Ensuite, on est allé marcher sur le quai Voltaire, jusqu’à l’Institut. J’ai entraîné Cathy sur le Pont des Arts et j’ai pris ses mains entre les miennes pour lui demander de passer le restant de ses jours avec moi. Comme je l’avais prévu, elle a crié un « OUI » retentissant et elle s’est jetée dans mes bras. Je lui ai alors présenté la bague, puis le cadenas. Les yeux de Cathy étaient plus lumineux que toutes les étoiles qui parsemaient ce soir-là les cieux de Paris…

Tout ça, c’était il y a plusieurs mois. Quelques jours plus tard, j’ai commencé ma formation d’officier sur le terrain. Surveillance dans le métro, présence policière dans les quartiers touristiques, intervention en cas de bagarre, opérations nocturnes dans les zones sensibles, entraînements au tir et au combat rapproché, service à la population, sécurité publique, patrouilles lors de manifestations approuvées… J’ai appris le métier proprement dit, mais aussi à commander des hommes. Bien sûr, au début, mes responsabilités et mon autorité étaient limitées, j’étais encadré et parrainé par Guy, un collègue plus ancien et plus aguerri, mais j’étais en situation réelle, comme je l’attendais depuis longtemps, avec mon uniforme et l’équipement qui va avec.

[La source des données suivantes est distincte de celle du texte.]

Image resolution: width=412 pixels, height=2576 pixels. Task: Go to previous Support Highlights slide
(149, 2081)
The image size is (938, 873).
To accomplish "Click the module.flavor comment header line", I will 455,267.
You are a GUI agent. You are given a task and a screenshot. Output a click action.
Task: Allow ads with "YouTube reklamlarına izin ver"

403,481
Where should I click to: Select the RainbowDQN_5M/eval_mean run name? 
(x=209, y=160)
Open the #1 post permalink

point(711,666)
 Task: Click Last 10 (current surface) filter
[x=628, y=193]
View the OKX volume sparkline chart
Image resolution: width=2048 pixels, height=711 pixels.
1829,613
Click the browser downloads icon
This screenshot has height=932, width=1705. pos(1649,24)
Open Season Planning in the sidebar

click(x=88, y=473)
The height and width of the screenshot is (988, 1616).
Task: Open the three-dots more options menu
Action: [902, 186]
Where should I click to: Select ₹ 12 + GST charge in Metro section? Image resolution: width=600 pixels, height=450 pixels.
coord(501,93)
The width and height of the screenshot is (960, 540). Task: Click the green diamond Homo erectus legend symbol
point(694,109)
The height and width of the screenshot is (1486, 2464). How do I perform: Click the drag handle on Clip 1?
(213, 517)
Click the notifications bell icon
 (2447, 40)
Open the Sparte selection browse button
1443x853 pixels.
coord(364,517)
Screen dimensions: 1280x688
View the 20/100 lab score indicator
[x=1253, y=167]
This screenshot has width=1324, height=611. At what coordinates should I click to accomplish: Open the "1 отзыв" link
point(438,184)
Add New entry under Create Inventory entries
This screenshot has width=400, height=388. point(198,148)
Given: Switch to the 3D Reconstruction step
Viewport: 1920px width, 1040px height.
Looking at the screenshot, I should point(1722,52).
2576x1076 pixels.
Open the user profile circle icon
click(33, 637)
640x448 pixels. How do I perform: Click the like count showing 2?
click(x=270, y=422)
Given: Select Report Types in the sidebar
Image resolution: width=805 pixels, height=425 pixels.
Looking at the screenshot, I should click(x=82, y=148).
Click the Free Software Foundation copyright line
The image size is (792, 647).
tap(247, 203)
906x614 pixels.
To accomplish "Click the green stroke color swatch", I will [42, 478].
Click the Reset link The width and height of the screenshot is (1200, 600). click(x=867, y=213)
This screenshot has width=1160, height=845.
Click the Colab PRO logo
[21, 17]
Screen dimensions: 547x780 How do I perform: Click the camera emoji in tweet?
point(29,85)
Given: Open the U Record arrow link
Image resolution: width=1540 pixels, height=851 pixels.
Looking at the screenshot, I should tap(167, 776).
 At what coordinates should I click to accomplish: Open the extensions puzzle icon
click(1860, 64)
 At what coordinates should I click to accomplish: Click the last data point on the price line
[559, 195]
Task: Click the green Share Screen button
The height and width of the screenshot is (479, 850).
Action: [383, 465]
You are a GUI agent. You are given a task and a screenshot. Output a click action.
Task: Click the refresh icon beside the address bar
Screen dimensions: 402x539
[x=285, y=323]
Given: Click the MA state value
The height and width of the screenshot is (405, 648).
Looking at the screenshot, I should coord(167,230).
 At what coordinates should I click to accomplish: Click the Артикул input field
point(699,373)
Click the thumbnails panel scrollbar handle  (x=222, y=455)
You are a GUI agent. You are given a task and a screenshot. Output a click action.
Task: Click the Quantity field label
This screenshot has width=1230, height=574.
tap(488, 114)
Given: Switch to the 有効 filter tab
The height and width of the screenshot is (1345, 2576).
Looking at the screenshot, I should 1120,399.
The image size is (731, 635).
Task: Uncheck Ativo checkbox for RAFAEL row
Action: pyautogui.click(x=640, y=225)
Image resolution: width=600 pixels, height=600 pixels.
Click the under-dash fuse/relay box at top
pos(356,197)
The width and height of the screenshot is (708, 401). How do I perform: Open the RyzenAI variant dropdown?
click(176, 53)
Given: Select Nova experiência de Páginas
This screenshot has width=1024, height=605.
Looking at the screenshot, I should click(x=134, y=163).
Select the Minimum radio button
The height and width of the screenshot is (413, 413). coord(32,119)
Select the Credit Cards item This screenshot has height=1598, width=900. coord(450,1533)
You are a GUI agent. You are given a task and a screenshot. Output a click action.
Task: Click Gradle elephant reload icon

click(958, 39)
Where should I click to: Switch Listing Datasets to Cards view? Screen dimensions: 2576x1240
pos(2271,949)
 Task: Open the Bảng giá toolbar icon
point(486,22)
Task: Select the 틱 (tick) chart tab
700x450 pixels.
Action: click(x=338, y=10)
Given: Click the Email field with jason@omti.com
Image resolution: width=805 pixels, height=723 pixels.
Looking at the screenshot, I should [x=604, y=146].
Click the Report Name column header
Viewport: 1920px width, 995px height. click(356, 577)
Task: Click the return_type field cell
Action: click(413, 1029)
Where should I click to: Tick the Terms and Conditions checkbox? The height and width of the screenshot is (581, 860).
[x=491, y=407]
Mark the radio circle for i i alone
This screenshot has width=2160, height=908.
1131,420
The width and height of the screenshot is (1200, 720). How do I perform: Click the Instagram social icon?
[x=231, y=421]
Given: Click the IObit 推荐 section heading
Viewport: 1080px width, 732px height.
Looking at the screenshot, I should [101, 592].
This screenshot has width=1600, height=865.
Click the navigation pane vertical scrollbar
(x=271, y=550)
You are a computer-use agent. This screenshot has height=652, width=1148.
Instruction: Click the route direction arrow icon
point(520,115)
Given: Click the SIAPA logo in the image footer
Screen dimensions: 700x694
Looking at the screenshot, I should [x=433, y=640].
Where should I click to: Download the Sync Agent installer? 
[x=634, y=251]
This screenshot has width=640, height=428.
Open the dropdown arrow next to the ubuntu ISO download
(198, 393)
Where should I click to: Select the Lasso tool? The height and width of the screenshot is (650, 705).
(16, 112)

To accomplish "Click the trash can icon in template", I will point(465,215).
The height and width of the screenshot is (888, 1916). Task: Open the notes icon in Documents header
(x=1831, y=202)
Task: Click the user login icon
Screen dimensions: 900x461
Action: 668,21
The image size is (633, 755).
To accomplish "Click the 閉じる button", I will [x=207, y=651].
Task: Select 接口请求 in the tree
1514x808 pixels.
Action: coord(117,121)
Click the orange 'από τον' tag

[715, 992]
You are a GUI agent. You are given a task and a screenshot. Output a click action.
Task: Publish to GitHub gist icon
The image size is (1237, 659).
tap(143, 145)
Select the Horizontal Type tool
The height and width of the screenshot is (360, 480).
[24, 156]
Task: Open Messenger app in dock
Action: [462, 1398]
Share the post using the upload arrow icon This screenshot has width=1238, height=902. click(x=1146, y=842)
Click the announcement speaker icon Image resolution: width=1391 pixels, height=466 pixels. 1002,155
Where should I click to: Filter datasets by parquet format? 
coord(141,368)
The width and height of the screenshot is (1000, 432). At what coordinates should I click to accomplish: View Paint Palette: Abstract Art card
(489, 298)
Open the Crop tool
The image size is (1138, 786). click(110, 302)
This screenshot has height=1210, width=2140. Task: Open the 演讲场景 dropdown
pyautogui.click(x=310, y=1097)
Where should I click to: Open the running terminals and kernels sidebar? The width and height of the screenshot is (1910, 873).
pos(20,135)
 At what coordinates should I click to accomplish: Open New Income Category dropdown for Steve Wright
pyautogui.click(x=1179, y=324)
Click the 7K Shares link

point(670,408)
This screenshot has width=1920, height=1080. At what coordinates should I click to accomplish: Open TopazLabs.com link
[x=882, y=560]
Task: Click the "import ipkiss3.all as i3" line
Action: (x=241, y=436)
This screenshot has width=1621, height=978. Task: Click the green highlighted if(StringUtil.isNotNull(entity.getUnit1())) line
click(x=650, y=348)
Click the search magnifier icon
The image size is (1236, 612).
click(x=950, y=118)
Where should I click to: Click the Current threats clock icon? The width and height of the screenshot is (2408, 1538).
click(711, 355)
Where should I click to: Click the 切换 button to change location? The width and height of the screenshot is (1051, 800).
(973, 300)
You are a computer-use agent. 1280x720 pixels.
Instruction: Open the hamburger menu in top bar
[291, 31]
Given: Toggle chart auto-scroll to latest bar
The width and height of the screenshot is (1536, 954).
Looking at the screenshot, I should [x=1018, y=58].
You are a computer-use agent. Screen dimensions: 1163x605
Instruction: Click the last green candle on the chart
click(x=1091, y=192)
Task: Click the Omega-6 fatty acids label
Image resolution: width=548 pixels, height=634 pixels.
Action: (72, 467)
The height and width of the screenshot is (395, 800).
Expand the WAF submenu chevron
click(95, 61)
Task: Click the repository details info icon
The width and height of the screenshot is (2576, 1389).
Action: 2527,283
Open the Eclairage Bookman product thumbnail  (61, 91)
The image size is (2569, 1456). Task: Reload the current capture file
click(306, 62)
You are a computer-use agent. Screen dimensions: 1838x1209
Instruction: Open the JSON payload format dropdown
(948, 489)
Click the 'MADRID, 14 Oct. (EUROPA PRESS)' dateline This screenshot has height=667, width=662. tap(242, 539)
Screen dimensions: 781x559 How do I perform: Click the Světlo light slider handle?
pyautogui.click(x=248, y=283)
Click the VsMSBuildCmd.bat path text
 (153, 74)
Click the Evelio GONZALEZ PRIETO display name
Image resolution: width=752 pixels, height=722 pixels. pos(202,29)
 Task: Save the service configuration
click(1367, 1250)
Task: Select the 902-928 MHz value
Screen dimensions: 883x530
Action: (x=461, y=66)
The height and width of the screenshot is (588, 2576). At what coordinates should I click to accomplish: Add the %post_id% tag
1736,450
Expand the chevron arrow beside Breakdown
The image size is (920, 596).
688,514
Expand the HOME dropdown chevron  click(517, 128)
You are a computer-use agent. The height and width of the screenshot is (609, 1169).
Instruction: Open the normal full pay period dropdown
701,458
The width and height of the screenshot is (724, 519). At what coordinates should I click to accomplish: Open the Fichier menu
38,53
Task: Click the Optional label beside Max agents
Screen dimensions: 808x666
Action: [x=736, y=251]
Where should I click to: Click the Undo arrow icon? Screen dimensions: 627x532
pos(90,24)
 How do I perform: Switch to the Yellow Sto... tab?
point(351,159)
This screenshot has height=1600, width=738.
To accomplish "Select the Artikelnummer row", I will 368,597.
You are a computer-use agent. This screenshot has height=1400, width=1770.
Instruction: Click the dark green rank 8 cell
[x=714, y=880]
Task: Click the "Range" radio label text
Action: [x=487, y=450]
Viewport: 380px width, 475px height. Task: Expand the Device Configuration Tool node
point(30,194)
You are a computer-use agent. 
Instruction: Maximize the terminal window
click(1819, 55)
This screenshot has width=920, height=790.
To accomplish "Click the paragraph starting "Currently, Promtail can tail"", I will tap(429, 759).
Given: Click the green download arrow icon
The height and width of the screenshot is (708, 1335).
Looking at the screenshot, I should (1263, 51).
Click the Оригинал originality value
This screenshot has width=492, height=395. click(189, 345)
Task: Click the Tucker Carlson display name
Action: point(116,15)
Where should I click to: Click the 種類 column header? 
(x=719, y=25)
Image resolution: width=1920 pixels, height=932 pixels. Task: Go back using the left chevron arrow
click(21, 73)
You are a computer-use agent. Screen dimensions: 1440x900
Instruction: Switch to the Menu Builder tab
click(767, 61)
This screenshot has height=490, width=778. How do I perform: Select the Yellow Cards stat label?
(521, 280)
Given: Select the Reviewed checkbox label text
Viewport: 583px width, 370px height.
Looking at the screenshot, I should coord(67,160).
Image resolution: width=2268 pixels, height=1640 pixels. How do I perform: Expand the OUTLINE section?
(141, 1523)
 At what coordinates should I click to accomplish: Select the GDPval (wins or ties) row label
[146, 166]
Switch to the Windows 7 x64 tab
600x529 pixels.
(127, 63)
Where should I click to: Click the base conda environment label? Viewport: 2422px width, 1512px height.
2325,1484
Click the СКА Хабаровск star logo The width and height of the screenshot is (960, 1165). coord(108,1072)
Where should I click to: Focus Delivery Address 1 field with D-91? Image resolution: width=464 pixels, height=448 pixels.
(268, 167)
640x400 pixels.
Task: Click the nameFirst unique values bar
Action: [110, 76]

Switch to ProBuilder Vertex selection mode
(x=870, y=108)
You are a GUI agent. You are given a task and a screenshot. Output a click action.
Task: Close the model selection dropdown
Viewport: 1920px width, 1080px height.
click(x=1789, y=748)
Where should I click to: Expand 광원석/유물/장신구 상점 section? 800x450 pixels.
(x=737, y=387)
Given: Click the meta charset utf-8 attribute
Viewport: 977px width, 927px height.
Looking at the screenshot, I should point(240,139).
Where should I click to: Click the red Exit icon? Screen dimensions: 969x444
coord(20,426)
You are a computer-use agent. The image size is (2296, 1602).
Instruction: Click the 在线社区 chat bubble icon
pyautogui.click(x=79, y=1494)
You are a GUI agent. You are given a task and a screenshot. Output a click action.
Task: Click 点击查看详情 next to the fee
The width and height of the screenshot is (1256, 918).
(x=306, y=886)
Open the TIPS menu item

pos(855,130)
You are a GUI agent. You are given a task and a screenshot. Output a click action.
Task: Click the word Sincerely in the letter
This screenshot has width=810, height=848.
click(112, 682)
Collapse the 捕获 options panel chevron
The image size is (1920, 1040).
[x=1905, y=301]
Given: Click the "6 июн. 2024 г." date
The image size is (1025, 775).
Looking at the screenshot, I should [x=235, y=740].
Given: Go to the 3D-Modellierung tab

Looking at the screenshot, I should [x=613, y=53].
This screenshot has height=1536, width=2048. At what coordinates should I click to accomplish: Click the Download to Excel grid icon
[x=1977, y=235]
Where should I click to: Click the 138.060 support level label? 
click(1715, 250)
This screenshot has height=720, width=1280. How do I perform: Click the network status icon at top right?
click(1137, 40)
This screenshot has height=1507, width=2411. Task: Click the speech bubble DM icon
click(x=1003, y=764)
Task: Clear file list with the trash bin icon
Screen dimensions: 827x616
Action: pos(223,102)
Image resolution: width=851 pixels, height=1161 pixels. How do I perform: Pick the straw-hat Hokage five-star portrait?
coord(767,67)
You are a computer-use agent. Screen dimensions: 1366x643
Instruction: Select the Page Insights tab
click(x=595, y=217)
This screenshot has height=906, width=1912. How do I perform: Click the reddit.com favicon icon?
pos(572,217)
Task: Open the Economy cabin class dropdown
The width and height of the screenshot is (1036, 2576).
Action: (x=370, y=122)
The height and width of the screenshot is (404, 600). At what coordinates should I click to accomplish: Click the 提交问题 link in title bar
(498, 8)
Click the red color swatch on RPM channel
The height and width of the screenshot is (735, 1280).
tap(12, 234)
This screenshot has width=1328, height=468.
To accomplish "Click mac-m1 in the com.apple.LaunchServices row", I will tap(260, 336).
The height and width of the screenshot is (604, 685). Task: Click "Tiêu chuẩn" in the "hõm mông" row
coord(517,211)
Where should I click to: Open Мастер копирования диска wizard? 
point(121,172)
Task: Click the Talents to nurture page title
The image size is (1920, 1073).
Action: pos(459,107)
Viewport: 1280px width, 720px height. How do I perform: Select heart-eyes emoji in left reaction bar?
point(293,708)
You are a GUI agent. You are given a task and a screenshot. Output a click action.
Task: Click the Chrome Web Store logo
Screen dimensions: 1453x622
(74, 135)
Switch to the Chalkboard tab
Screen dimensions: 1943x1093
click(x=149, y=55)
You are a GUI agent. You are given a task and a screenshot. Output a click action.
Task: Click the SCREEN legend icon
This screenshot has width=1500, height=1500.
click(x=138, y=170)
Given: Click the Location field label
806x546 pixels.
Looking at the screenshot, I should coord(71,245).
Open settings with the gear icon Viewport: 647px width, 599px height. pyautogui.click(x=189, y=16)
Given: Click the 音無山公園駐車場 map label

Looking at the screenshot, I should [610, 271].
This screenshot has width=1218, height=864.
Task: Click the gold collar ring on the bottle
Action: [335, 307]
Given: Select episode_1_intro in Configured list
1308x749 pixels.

La première fois que je me suis regardé dans le miroir, j’ai eu un choc. Un flic ! Un vrai. Un de ceux qui, par sa seule présence, incitent les automobilistes à lever le pied et les passants à mesurer leurs gestes et leurs paroles ; un de ceux dont on menace les gosses pour leur faire peur ; un de ceux à qui l’on s’adresse en cas de problème, car ils incarnent la force et l’autorité, celle à laquelle on ne résiste pas. Je me suis senti à la fois impressionné par ce représentant de la loi au visage familier, et rassuré par cette espèce de superhéros.

Depuis ce jour-là, j’ai acquis de l’aplomb. J’ai compris que la tenue que je porte suscite parfois l’admiration et parfois la provocation, et j’ai appris à jouer de ces deux sentiments pour parvenir à mes fins.

Ma première mission de commandement « en solo » est pour aujourd’hui. C’est une opération de routine. La mairie de Paris a décidé de faire enlever les quarante-cinq tonnes de cadenas accrochés sur les grilles des parapets du Pont des Arts. Des débordements sont peu probables, toutefois le règlement est clair : une équipe doit être stationnée à chaque extrémité du célèbre pont pour en interdire l’accès. Je commanderai celle de la rive droite, Guy celle de la rive gauche.

Enlever les cadenas ?

Je suis atterré. Je n’arrête pas de repenser à cette soirée de rêve en compagnie de Cathy, à la demande en mariage, et aux pétillements de bonheur dans ses yeux.

Je n’ai pas le choix. Les ordres. La loi.

Les services municipaux ont installé des barrières protectrices, je me suis posté devant avec mes hommes. On tourne le dos au pont, faisant face aux promeneurs. De temps en temps, un individu nous questionne poliment sur ce qui se passe. On récite : sécurité, détérioration du mobilier urbain, désagrément…

La vérité, c’est que j’ai les boules. Ça ne s’exprime pas ainsi dans le vocabulaire officiel, mais c’est ce que je ressens. Un gosse approche et me demande :

« Monsieur l’agent, qu’est-ce que vous en faites, après, des cadenas ? »

Je n’en ai pas la moindre idée. Je dévisage le gamin, je cherche une réponse. Gêné, je passe le poids de mon corps d’une jambe à l’autre, faisant à chaque fois cliqueter ma ceinture chargée de l’équipement réglementaire.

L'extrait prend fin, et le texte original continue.